As repressor members of the E2F family, E2F4 and E2F5 were reported to contribute toward cell transformation, proliferation and cell cycle progression in the presence of a dimerization partner and inhibitory pocket proteins (Rbs) (43,44). In a previous study, E2F4 was able to cooperate with any Rbs, while E2F5 was predominantly associated with p130 (45). In breast cancer, the expression level of E2F4 was determined to be lower in primary and metastatic tissues, compared with corresponding normal samples, which indicated a tumor suppressor function for E2F4 (35); however, a more recent study demonstrated that overexpression of E2F4 in the nuclei of breast cancer cells was associated with multiple advanced clinicopathological characteristics and poorer clinical outcomes for patients with breast cancer (22). In the present study, it was determined that there was no mRNA expression difference between tumor and normal tissues; however, a relatively high level of E2F4 was significantly associated with an improved RFS rate, but not with a reduced DMFS rate. Similar to that of E2F4, the present understanding of E2F5 was also limited in breast cancer.
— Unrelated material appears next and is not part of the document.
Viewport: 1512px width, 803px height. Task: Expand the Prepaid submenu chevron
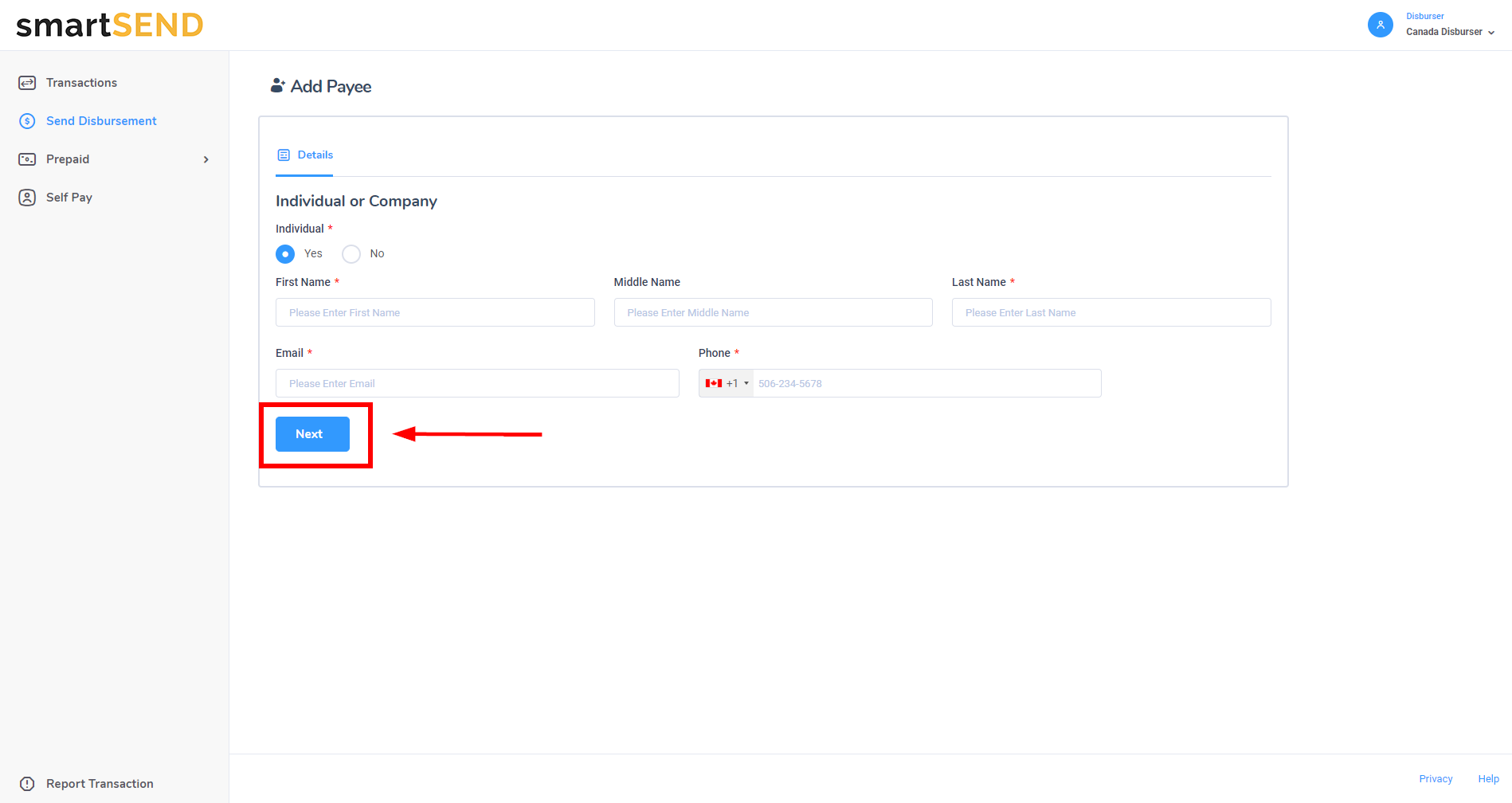coord(206,160)
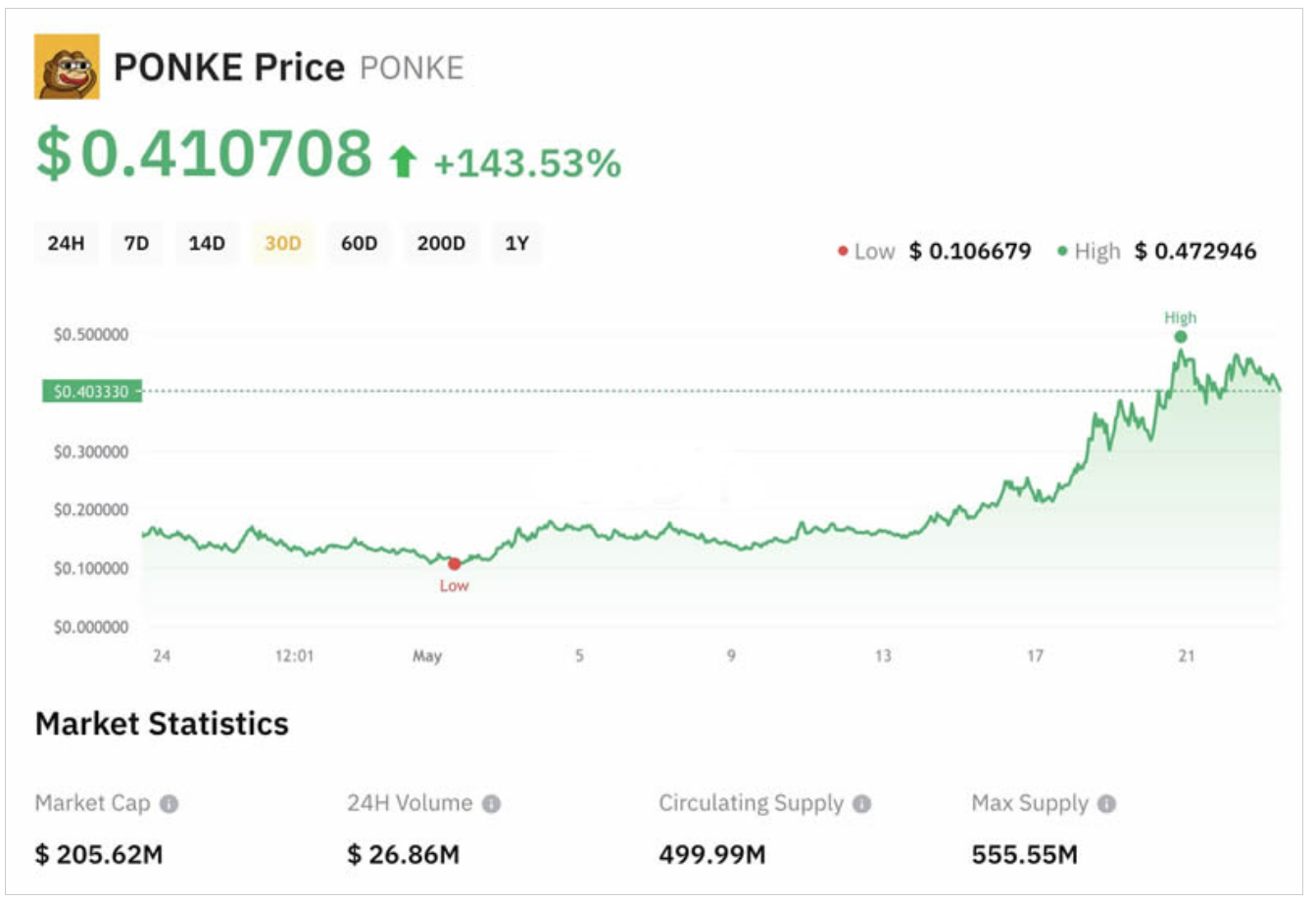Click the +143.53% change percentage
The height and width of the screenshot is (902, 1316).
point(527,164)
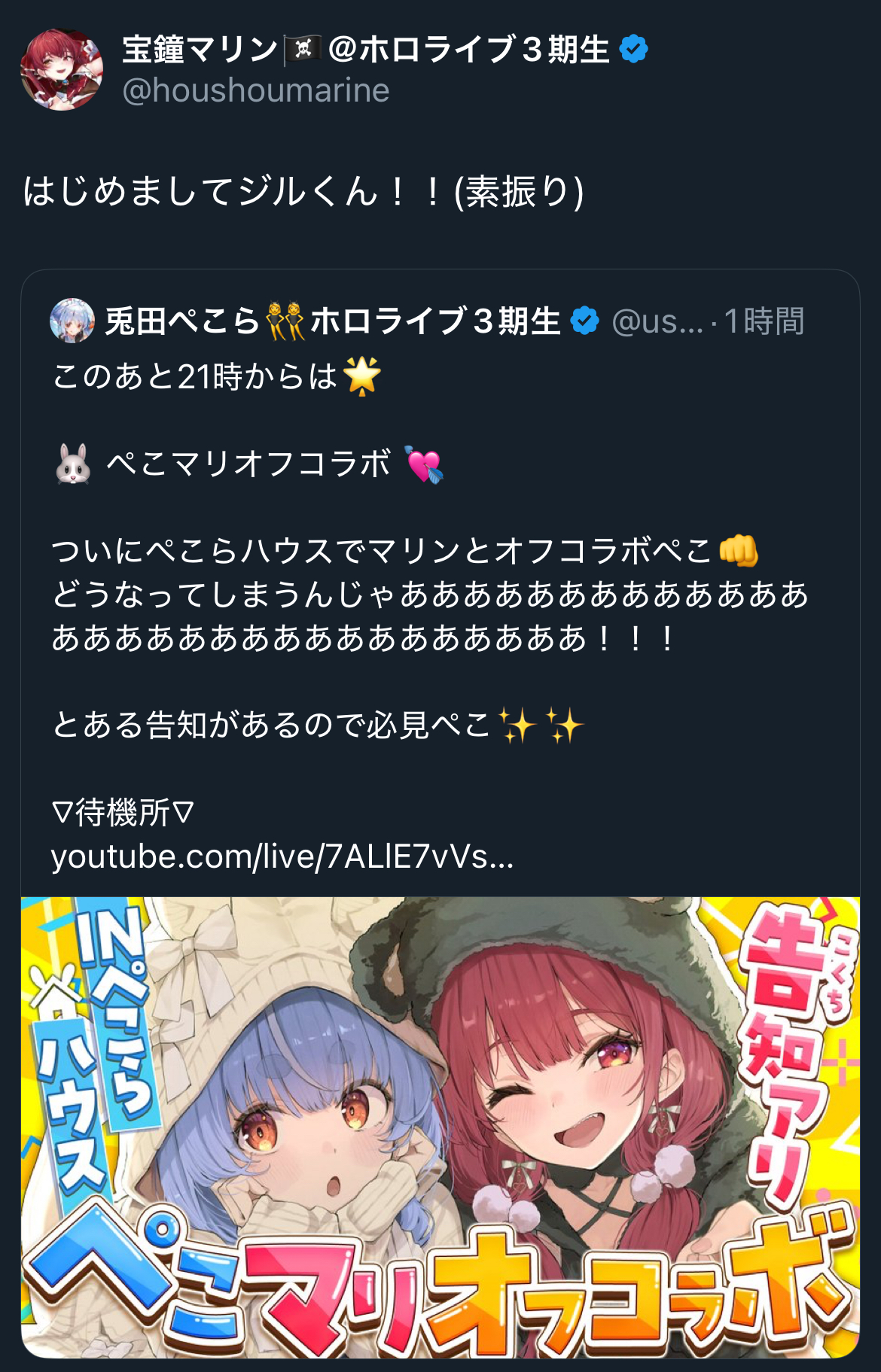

A group of microRNAs (miRNAs/miRs), including miR-34a, miR-106, miR-132 and miR-181a, was proven to target E2F5 in a number of cancer types (46). Umemura et al (47) demonstrated that E2F5-positive breast cancer was characterized by a higher Ki-67 index and an aggressive histological pathology. Furthermore, the DFS rate was reduced in lymph node-negative patients with E2F5-positive breast cancer, compared with patients with E2F5-negative breast cancer (47). Consistently, it was determined that E2F5 was upregulated in breast tumors, compared with normal tissues, and a high mRNA expression level of E2F5 predicted reduced RFS and PPS rates. Notably, a high level of E2F5 was significantly associated with improved OS, RFS and DMFS rates in ER-negative patients and with an improved OS rate in HER-2-positive and lymph node-positive patients by subgroup analysis. Accordingly, with these preliminary results, the actual roles of E2F4 and E2F5 require further clarification in breast cancer.
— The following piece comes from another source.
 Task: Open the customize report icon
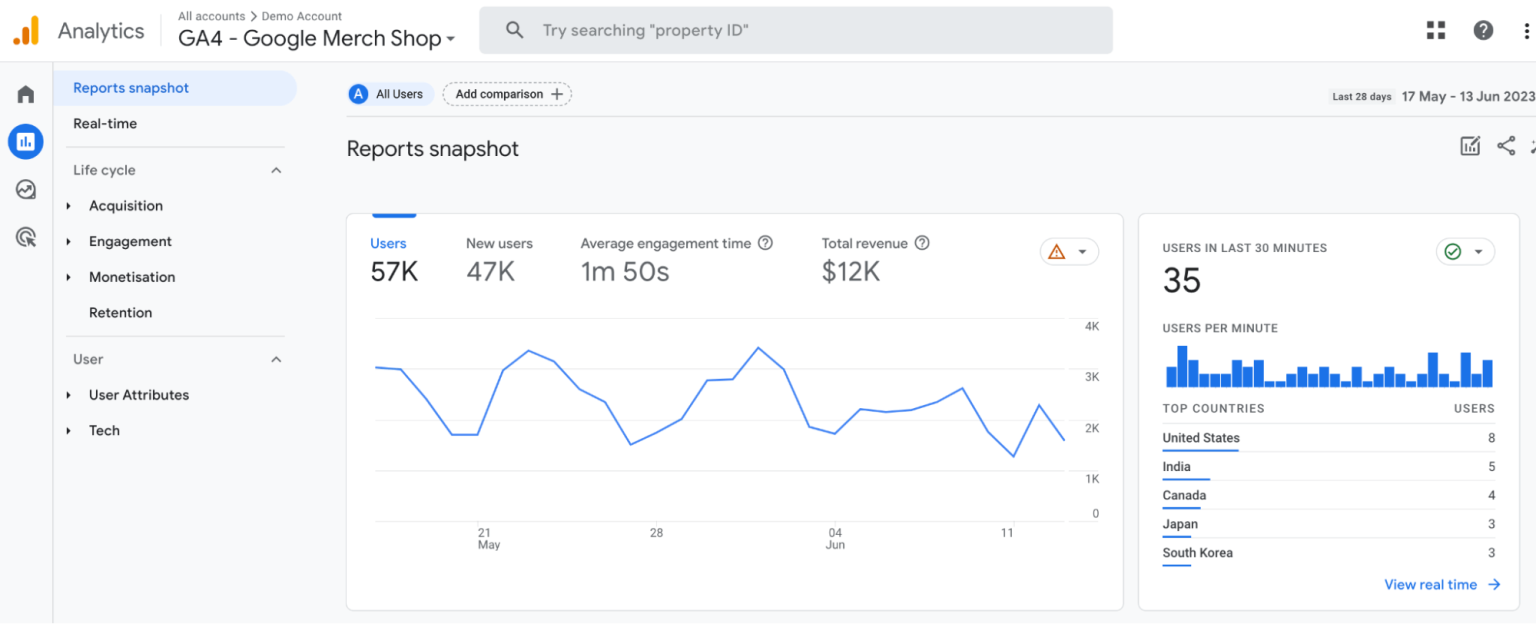click(1470, 145)

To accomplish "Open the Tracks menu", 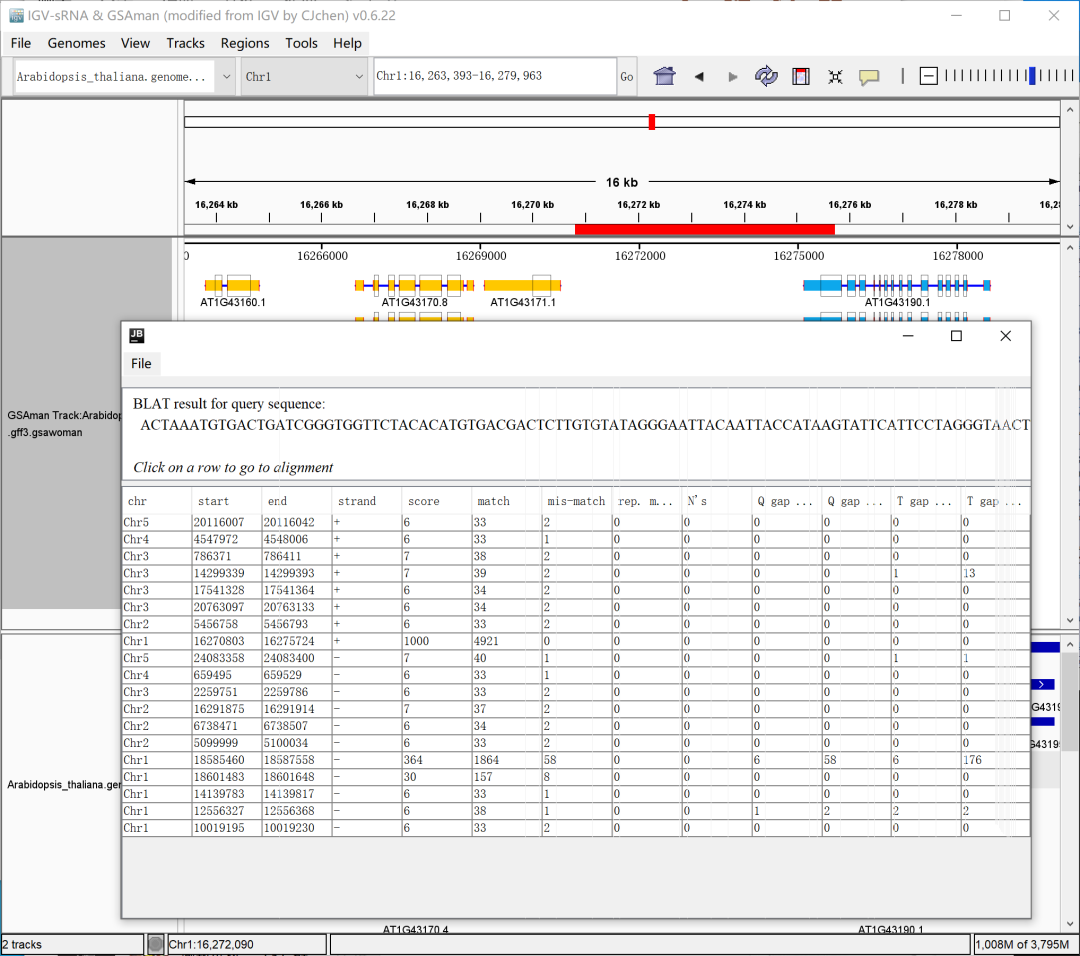I will pyautogui.click(x=185, y=43).
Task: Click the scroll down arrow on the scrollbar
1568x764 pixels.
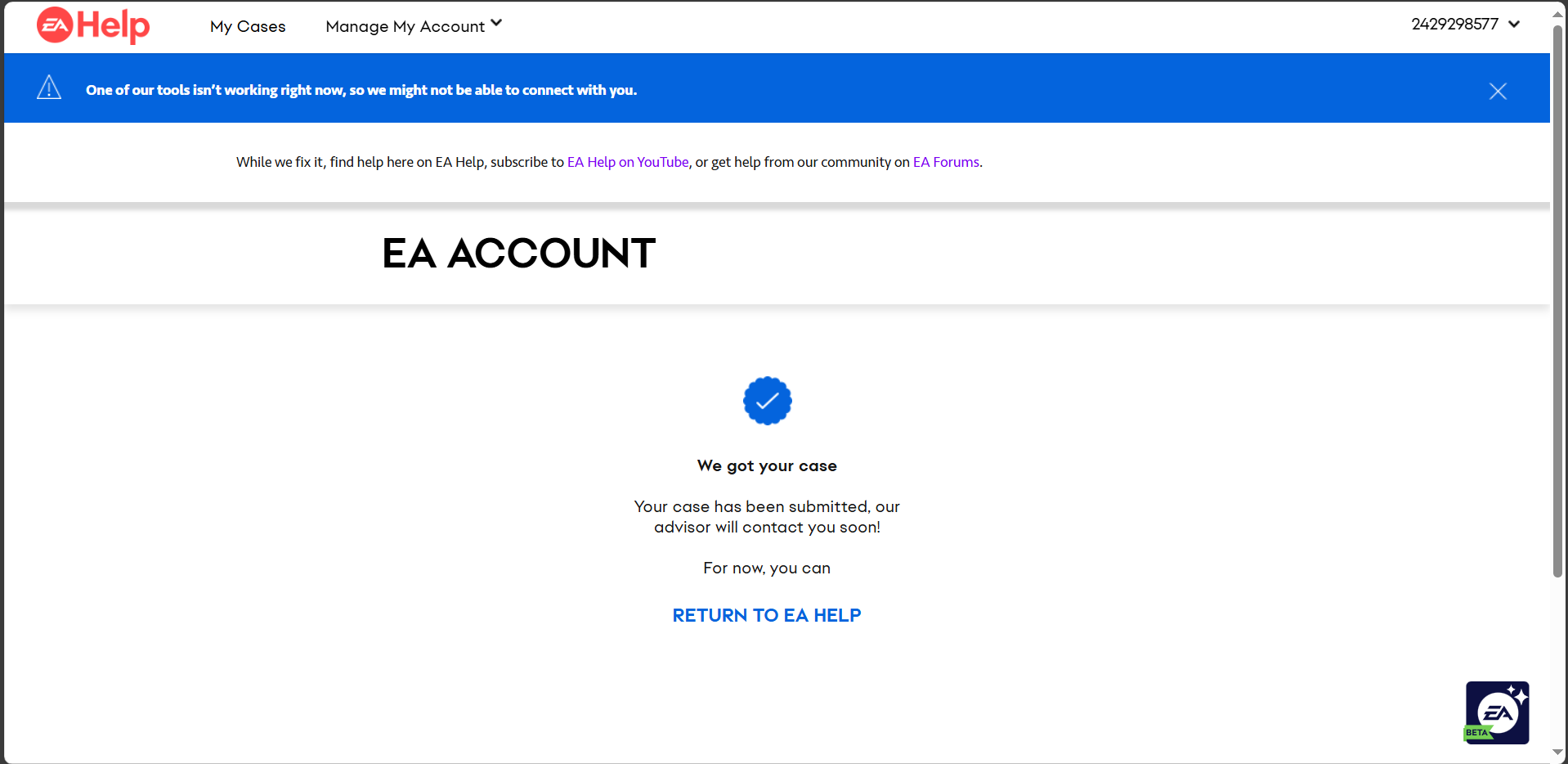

E2F6-8 have similar functions with the repressor group but it is distinct in molecular mechanisms (48,49). Although exhibiting a high level of homology with E2F1-5 in the heterodimerization and DNA binding domains, E2F6-8 lacks a transactivation domain and an Rb-binding domain, thereby acting as pocket protein-independent transcriptional repressor (50). In addition, E2F6 was demonstrated to act as a repressor through interaction with the polycomb complex, whereas E2F7 and E2F8 were able to form homodimers or heterodimers to suppress the transcription of target genes (48,49). Recently, Tang et al (51) reported that the regulation of BRCA1 by miR-185 was mediated by E2F6, which indicated a critical role of E2F6 in breast cancer, though no expression difference of E2F6 was detected between tumors and normal tissue in the present study. In a previous study, E2F7 was overexpressed in tamoxifen-resistant breast cancer cells and silencing E2F7 re-sensitized resistant cells to tamoxifen (52). Furthermore, high expression of E2F7 was significantly associated with reduced RFS rate in patients with ERα-positive breast cancer treated with tamoxifen (52). In the present study, it was determined that high expression of E2F7 was associated with reduced a RFS not only in ER-positive but also in patients with PR-positive and HER-2-negative breast cancer; however, E2F7 was associated with an improved DMFS rate in patients with HER-2-positive breast cancer. Notably, a high expression of E2F8 was significantly associated with reduced OS, RFS, DMFS and PPS rates. This was similar to a recent study reported by Ye et al (53), which indicated that upregulated E2F8 was correlated with a poorer prognosis in breast cancer. Specifically, it was also demonstrated that E2F8 indicated a poorer prognosis in patients with ER-positive, PR-positive and HER-2-negative breast cancer.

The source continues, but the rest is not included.